* Supplied passage *
━━━━━━━━━━━━━━━━━━━━
Still, Alexander is not ready to announce that the museum is in a position to swear off government funding. Prior to his arrival, museum officials talked about being self-sufficient by the time the operating agreement with the city expires in 2014 (the centennial of the war's outbreak). But Alexander suggests that the need for city support will continue. "As it is now, it works for us," he says.
The Liberty Memorial Association has repaid only $800,000 of the $3.8 million it borrowed from the city to come up with its share of the museum's construction costs. The city, in turn, is charging what amounts to interest on the money. In 2009, city budget officers began counting proceeds from the maintenance endowment toward the city's $625,000 annual contribution to the facility. (The city will spend an additional $1.2 million this year to pay the debt on the 2004 museum bond issue.)
The museum, Alexander says, could keep its doors open "if city funding falls off the table." Admissions, rentals and private support make up a larger portion of the budget than they did before he arrived. Alexander says he's not trying to be critical of the way the museum was run in the past. "I don't want to defame anybody from before," he says. But it's apparent from talking with him and other senior staff that the Liberty Memorial Association bumbled along for years without a coherent idea of what it takes to sustain a successful museum.
For instance, very little effort was made to raise money from individuals and foundations outside the metropolitan area, even though the facility was designated by Congress as the National World War I Museum in 2004. "We cannot just raise money in this town, and we know that," says Denise Rendina, the museum's senior vice president of public affairs and marketing.
Giving prominent roles to DiCapo, whose name recognition exceeds his clout, was also a suspect decision.
DiCapo worked at Italian Gardens, his family's restaurant that was located in downtown Kansas City, for 46 years. He greeted the restaurant's guests, developing habits that do not comport with what is considered proper workplace behavior.
━━━━━━━━━━━━━━━━━━━━
* Provided records *

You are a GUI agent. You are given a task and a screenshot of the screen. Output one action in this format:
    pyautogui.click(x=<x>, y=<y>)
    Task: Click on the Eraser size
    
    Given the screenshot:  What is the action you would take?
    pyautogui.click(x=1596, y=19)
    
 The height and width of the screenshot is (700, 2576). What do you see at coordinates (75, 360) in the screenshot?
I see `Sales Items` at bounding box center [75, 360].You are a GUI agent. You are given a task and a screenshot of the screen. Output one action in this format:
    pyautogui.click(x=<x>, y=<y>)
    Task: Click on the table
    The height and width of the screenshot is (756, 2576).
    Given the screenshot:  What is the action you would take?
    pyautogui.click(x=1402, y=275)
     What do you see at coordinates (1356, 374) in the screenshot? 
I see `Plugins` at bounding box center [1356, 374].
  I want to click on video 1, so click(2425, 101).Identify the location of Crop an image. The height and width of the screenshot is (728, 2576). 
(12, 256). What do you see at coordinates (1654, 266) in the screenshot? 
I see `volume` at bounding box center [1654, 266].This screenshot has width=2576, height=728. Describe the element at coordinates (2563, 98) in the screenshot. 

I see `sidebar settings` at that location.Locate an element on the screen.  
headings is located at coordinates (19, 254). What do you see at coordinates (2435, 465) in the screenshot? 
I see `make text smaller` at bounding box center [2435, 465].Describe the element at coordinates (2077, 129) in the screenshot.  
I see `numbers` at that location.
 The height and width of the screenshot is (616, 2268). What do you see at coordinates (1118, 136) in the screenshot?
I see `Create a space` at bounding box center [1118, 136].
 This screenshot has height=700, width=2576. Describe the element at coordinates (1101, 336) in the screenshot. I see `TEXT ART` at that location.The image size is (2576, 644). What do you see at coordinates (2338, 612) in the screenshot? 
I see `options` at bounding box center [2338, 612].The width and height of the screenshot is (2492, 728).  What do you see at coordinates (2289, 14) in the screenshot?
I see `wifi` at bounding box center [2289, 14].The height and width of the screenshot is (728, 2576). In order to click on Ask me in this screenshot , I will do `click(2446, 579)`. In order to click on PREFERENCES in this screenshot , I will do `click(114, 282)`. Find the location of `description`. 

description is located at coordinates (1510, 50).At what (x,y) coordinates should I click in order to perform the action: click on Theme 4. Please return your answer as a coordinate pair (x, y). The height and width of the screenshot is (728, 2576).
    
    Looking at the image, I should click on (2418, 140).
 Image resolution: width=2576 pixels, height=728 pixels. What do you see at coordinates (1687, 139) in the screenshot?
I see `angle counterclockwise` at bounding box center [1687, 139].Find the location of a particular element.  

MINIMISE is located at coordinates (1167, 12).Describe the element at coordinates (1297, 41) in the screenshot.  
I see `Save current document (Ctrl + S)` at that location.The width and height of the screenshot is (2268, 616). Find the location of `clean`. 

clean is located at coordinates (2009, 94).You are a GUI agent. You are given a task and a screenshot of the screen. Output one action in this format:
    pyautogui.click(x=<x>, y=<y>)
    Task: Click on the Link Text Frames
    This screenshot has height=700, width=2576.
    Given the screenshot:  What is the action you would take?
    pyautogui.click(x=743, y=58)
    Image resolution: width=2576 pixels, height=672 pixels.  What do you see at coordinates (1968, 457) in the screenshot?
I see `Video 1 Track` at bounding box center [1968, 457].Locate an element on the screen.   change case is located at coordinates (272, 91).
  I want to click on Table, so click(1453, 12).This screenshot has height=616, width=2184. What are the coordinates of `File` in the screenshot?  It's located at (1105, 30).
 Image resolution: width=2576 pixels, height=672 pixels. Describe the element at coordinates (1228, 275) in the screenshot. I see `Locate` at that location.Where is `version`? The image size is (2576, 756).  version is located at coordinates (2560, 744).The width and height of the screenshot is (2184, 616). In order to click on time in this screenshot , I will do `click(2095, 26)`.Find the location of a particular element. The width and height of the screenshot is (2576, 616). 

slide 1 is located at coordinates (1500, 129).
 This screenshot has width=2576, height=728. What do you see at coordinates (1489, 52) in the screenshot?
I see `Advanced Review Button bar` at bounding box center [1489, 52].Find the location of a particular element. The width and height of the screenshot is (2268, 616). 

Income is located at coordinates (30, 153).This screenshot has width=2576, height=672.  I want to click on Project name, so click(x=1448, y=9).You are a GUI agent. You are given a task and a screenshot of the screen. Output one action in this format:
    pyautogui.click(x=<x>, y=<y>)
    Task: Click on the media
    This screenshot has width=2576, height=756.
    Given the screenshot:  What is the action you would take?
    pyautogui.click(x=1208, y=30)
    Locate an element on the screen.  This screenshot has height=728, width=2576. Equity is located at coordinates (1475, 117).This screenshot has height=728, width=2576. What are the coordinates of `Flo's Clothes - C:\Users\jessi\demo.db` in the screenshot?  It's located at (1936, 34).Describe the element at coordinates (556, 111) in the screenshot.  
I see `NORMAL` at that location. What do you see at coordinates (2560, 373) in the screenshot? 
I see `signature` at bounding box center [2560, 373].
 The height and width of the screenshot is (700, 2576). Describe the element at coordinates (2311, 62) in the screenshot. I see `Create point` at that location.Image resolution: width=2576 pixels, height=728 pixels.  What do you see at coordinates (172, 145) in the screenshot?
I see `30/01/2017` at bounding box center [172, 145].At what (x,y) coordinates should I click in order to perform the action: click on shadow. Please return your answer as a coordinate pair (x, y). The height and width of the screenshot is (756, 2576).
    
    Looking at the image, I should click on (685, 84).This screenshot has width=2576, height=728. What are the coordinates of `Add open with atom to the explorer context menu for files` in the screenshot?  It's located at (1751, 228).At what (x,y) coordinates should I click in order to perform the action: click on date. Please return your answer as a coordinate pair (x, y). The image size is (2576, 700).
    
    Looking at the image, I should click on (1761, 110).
━━━━━━━━━━━━━━━━━━━━
* Task 1 *
Answer each question from the passage on the museum's finances, one line per answer.
(a) How much of the $3.8 million borrowed from the city has the Liberty Memorial Association repaid?
(b) In what year did Congress designate the facility as the National World War I Museum?
(c) For how many years did DiCapo work at Italian Gardens?
* Task 2 *
Print the section of the passage on the museum's finances that runs from "The museum, Alexander" to "a successful museum.".
* Task 3 *
In the passage on the museum's finances, why does the small effort to raise money from individuals and foundations outside the metropolitan area count as a failing?

* Written answer 1 *
(a) $800,000
(b) 2004
(c) 46 years

* Written answer 2 *
The museum, Alexander says, could keep its doors open "if city funding falls off the table." Admissions, rentals and private support make up a larger portion of the budget than they did before he arrived. Alexander says he's not trying to be critical of the way the museum was run in the past. "I don't want to defame anybody from before," he says. But it's apparent from talking with him and other senior staff that the Liberty Memorial Association bumbled along for years without a coherent idea of what it takes to sustain a successful museum.

* Written answer 3 *
Congress had designated the facility as the National World War I Museum in 2004, yet very little effort went to fundraising beyond the metropolitan area. Denise Rendina adds that the museum cannot raise money in Kansas City alone.